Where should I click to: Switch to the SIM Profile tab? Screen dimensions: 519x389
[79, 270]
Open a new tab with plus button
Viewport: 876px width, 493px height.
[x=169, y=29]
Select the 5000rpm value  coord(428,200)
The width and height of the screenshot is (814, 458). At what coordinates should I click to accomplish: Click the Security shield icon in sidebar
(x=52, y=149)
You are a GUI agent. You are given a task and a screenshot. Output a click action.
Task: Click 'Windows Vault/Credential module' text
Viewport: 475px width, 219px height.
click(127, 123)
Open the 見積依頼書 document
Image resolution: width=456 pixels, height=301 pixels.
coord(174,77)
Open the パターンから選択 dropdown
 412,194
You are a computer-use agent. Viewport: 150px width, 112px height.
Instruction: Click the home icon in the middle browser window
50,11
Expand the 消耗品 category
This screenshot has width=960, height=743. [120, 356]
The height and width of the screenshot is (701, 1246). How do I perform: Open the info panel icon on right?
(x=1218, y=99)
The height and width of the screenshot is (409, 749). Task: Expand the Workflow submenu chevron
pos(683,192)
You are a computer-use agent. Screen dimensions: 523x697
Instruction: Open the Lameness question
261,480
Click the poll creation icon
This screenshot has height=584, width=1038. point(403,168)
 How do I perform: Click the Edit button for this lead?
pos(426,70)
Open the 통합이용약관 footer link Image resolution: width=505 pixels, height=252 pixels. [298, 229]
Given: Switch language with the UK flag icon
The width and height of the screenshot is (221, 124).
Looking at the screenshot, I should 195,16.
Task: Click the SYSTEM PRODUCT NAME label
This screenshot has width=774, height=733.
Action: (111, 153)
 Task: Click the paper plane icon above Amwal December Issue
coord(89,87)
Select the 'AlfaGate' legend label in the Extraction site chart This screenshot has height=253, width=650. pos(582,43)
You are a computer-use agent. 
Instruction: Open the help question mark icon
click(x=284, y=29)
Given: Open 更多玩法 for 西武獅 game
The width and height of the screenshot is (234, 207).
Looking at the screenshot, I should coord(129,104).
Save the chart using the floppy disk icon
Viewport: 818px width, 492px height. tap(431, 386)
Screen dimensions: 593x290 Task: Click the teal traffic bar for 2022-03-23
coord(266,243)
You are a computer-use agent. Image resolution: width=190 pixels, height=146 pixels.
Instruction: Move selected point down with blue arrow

* * * * *

BRIEF: Rescale the items from the first line through the line with "Select the 5000rpm", including both ends. Repeat every line with its request, and multiply each coordinate in the answers by 2, rounding to whole numbers with halves going up.

SOLUTION:
Where should I click to: Switch to the SIM Profile tab? Screen dimensions: 519x389
[158, 540]
Open a new tab with plus button
Viewport: 876px width, 493px height.
[x=338, y=58]
Select the 5000rpm value  coord(856,400)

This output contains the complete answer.